Hi This is Dr.Marty, 
I read your post and was touched by how you must feel trapped. I did not post an answer because you asked to hear from someone in your situation and I would be approaching things from a different perspective and did not want to be intrusive. If your interest in me posting an answer here. Let me know. I check the site as often as I can, but feel free to email me [email protected] and I put my post on . If not I understand and am glad you are reaching out for support. No matter what take care

Dr.Marty
34 years of bringing people together


----------



## r.s.a. (Feb 15, 2007)

*hang in there*

Hi. I just wanted to say I can sort of relate to your situation. I just posted a thread. I'm r.s.a. I don't know about you but it's hard to think about leaving your spouse when you love them, and you know in their heart they are a good person. It's like a completly different person when my husband is punching walls or throwing remote controls ath the wall, and then a half an hour later saying how sorry he is and he loves me, and he is trying to work on his temper. Is that sounding familiar?


----------



## schoolmom (Apr 9, 2007)

Hi. I can definately relate. We have been married for 7 years. It has been filled with huge spans of unemployment or lots of odd jobs, lies and pawning, and many other problems. We also now have 4 children ages 6, 5, 3, and 1. I went back to school last Fall and will graduate this coming December with a BA. Upon beginning school I opened my own savings account with the universities credit union to be able to keep sole control over my student loan money. Good idea since he wasn't working at the time. Lies and lask of interest in supporting our famliy culminate this last December as I felt the need to call and verify he was working. I was informed he was not and gave him several chances to come clean and he insisted it was paperwork error and that he would clear it up. A couple of days later I called back to see if his employment status had changed like he swore to me it had and Nope he still didn't work there. 
At this point I was prepared to ask him to move out. However, he is very good at manipulation especially in using our children and talked me into one more chance.

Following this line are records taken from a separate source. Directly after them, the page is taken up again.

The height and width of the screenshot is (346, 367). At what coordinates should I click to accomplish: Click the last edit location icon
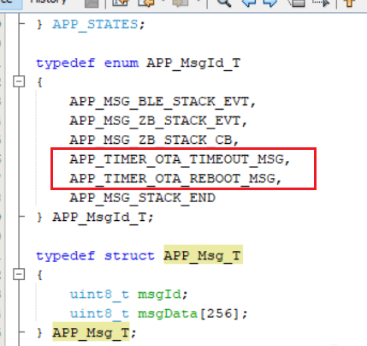[x=121, y=3]
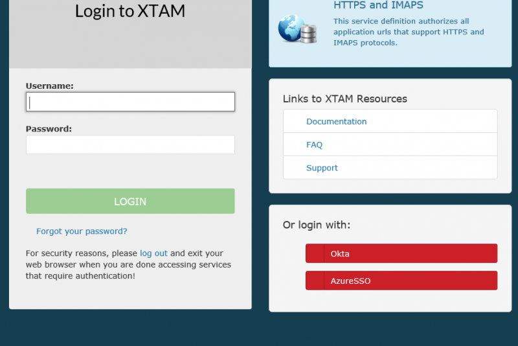Click the Links to XTAM Resources heading
The height and width of the screenshot is (346, 518).
[x=344, y=98]
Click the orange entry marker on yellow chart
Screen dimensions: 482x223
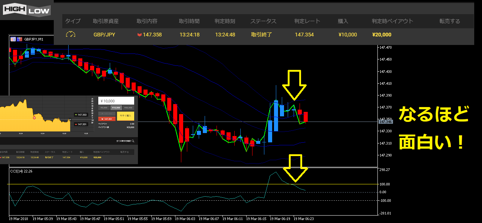[34, 118]
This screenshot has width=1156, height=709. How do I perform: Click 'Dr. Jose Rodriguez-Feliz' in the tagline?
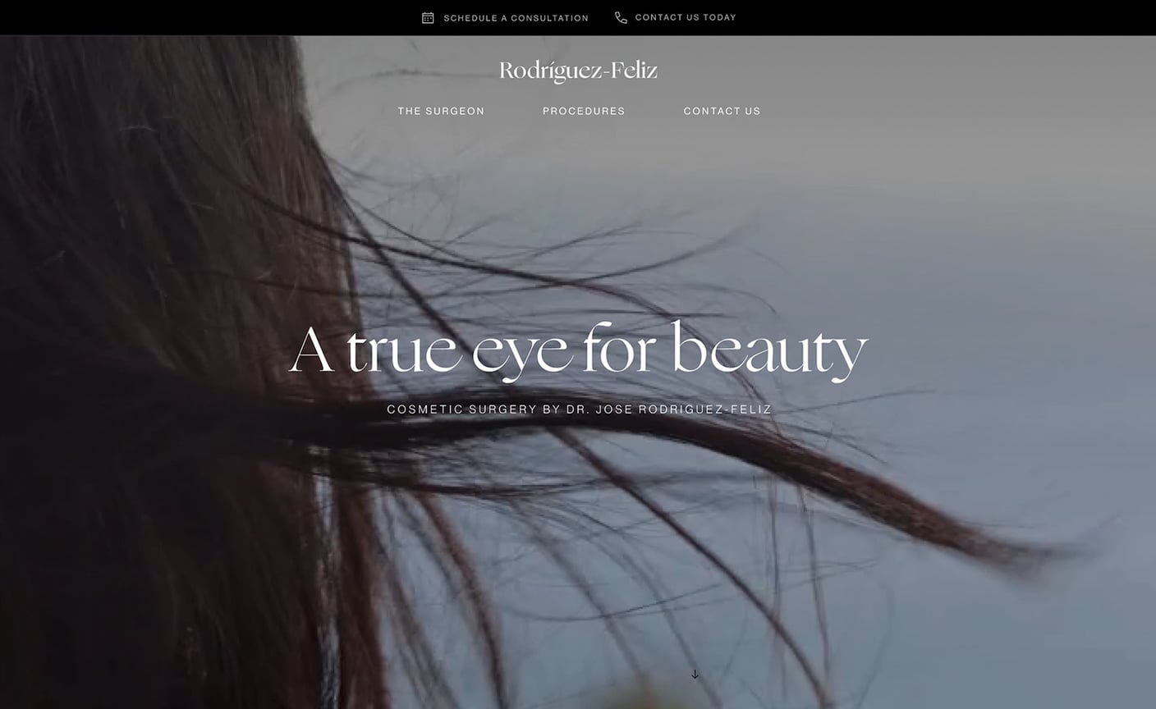[x=668, y=409]
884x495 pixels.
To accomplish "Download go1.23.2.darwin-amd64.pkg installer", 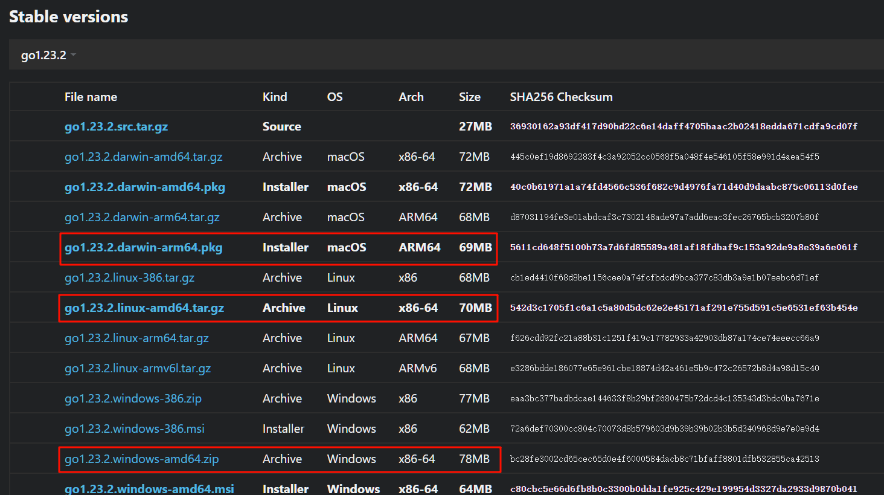I will click(x=144, y=187).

So, he started a job January 2nd and has actually kept is so far. I was at my Grandfather's funeral when we recieved our tax return and he proceeded to deposit it in his savings account. Upon my return I asked that the majority of the money be given to me and I would put it in my account to make sure the bills were paid on time. It didn't happen and a couple weeks ago he claimed that there had been fraud on the account and about $1500 is gone. Our balance was just over $3. I was so furious. I still don't know what will happen with that. I honestly don't believe what he tells me so who knows. Before that happened he did go and retrieve about 65 of the 80+ pawned DVD's and he swore to never "steal" from our family again. However, right after this bank fiasco he needed money for perscription meds. This was Thursday morning and he got paid the next day. He says he tried to ask 2 or 3 friends to loan him the money and couldn't get a hold of them and decided to take a few of the movies to the pawn shop and just get them out the next day after getting paid. He actually told me that because he was not charged any interest it was okay. He doesn't understand why him breaking my trust, what little was there, is such a big deal. 
I am seeing a counselor right now and it has helped me so much to not be the fix it person that I am and to feel more empowerment in our arguements. In the past I would just try to smooth everything over and make it nice. However, I am so tired of the years of financial strain and flat out lies to my face. 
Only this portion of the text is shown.